What happens when legitimate, scientific cigarette/e-cigarette studies are held up in comparison to junk science? Even the casual observer notices a big difference. A great recent example being the difference between a just-released study as published in Regulatory Toxicology and Pharmacology and a most controversial report recently released by the State of California, USA. We will start with the latter.

The State of California has officially declared vaping a public health hazard to be avoided at all costs. However, as Boston University's Dr Michael Siegel points out on his Tobacco Analysis Blog, the State selectively chose to base their report only on research that would support their predetermined conclusion, while entirely ignoring contradictory evidence. Siegel specifically referenced the data they used to claim that e-cigarettes are not effective for smoking cessation.

It turns out that the research the State referenced was never intended to answer the 'cessation question' at all. The author of that research has said as much repeatedly. At the same time, State officials chose to ignore three other studies that not only were intended to address the cessation question, but also proved that people can effectively quit smoking through vaping.

Moving on, the previously mentioned legitimate study, just-published in Regulatory Toxicology and Pharmacology was designed to measure the harmful and potentially harmful constituents (HPHCs) of tobacco smoke, as compared to those of e-cigarette vapour. Two important aspects of this study should not be ignored:

  1. Blank air measurements were included, along with tobacco smoke and e-cigarette vapour; and
  1. The studied aerosol mass of the e-cig vapour was similar in composition to the respective e-liquids.

These two factors show that the measurements of all three air samples were believable and properly comparable, unlike the other recent study (as published in the New England Journal of Medicine) that required researchers to overheat and burn atomiser coils in order to produce formaldehyde.

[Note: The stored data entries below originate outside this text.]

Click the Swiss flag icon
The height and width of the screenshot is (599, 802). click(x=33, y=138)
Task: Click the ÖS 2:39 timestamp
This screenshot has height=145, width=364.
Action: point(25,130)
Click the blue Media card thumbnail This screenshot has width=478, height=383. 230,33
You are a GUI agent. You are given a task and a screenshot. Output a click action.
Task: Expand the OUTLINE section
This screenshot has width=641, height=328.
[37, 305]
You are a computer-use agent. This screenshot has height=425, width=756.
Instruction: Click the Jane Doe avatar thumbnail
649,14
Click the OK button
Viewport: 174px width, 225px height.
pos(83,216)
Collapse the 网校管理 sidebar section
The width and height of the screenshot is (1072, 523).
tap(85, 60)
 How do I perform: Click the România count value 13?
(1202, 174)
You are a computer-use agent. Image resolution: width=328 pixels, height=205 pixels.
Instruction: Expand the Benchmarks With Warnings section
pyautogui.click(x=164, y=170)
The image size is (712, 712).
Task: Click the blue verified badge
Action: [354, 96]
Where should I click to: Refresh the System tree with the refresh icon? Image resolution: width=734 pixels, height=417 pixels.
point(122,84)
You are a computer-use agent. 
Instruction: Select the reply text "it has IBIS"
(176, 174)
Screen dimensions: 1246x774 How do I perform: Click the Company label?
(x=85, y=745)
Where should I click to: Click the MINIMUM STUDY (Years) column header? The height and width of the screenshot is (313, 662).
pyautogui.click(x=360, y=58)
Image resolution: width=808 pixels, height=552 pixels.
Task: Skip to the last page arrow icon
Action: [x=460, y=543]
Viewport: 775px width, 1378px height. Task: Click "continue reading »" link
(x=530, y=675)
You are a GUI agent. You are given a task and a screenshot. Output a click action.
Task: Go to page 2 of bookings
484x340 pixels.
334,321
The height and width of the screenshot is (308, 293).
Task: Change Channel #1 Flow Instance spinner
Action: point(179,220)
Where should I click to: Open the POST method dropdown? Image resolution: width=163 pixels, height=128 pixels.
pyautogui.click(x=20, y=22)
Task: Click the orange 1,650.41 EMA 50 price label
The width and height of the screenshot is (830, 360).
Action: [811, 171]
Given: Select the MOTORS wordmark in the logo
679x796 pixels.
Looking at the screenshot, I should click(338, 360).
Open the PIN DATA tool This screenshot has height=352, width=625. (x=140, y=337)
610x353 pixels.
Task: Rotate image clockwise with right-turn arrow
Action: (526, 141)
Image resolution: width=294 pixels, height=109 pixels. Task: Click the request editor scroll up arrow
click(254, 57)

In simple terms, this latest research compares 'apples to apples' rather than 'apples to oranges', as we are seeing so often lately.

Lo and behold, these researchers discovered the following:

  • e-cig vapour is primarily made up of propylene glycol/glycerine and water
  • e-cig vapour contained 85% less nicotine than cigarette smoke
  • the volume of HPHCs in the e-cig vapour were consistent with those found in the blank air samples
  • the volume of HPHCs in tobacco smoke were 1,500 times greater than e-cig vapour
  • none of the HPHCs that researchers tested for was found in e-cigarette vapour.

The results of this study are stunning, to anyone who cares to take the time to fully absorb them. They reinforce the 'tobacco harm reduction' argument that e-cigarette advocates have been making for years. Moreover, unlike the recent report issued by the State of California, the results of this study are both verifiable and reproducible.

Given the clear and obvious potential for tobacco harm reduction with e-cigs, it is vitally important that any cigarette/e-cigarette study used to stake a position on vaping be both credible and relevant to the assertions it is being used to support. Not only is that good science, it is also simple intellectual honesty.